Gov. Mike Parson on Friday signed the state's annual budget into law.

The roughly $51.8 billion budget includes expected general revenue of $15.2 billion, according to a news release. The state's fiscal year started July 1.

"With this budget, our administration has done the right thing – the conservative thing – to make strategic investments and maintain responsible spending," Parson said in the release.

Parson line-item vetoed $555.3 million worth of budget items, including $28 million that would have been used for a facelift of a five-mile stretch of Interstate 44 in Springfield. Surviving budget items impacting Springfield include $8 million for repairs to the Jefferson Avenue Footbridge and $4 million for renovations at Hammons Field.

Sen. Lincoln Hough, R-Springfield, who chairs the Senate Appropriations Committee, said in a separate news release that the passed budget addresses "big issues that concern Missourians."

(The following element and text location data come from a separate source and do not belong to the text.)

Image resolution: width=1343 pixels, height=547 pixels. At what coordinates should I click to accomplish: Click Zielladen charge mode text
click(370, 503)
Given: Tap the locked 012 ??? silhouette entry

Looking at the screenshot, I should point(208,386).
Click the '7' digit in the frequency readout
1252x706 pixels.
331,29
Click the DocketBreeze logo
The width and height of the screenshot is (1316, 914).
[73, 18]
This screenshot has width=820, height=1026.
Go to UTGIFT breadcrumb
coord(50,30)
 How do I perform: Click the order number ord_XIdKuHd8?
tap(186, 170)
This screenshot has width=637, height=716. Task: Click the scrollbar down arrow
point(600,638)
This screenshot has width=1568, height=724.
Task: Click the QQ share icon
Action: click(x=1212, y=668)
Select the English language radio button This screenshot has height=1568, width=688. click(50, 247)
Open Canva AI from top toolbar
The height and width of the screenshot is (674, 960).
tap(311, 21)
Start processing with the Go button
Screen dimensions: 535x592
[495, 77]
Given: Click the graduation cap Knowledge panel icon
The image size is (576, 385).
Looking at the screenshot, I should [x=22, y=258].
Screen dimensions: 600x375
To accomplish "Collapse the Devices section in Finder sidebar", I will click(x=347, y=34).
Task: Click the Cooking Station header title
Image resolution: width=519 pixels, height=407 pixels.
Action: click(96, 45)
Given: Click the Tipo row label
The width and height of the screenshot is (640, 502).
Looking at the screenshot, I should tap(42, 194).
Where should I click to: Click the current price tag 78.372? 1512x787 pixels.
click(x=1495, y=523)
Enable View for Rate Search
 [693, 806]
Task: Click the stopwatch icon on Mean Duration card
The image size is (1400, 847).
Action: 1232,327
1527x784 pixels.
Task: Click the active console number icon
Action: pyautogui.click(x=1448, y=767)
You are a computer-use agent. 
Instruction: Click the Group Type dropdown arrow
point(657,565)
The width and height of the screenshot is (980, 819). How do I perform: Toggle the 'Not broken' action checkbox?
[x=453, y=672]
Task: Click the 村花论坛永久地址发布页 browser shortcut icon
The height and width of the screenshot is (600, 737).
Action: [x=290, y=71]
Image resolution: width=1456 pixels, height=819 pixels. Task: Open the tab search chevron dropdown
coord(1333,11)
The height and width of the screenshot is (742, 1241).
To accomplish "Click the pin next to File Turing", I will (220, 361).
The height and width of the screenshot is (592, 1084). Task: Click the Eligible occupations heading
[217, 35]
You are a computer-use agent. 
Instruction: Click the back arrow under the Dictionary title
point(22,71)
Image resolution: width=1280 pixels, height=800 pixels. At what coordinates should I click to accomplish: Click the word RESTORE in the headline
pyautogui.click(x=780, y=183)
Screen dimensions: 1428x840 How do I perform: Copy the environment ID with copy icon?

"I believe this final budget uses the surplus funding available from the federal government and the monies entrusted to us by the people of Missouri to aggressively improve our state while remaining fiscally responsible with an eye towards the future," he said in the release.

According to reporting by the Missouri Independent, Parson issued his vetoes despite a record state general revenue surplus. The state treasury was holding $5.9 billion in general revenue on May 31 – about $1 billion more than the expected surplus when the fiscal year ended Friday.

But items large and small fell by the wayside, including several in Springfield, the hometown of Senate Appropriations Committee Chairman Lincoln Hough. Parson cut out improvements for I-44, $34 million for improvements to LeCompte Road, $12 million for a sports complex and $2 million for a not-for-profit science center.

“This is a local responsibility with minimal statewide impact,” Parson wrote about LeCompte Road, repeating a sentence that is included with dozens of other vetoes.

In announcing his budget cuts, Parson highlighted spending on transportation and infrastructure, with $379 million for road and bridge projects in the Missouri Department of Transportation’s rolling five-year program, $248 million for broadband deployment within the Statewide Transportation Improvement Program and $60 million for safety improvements at rail crossings.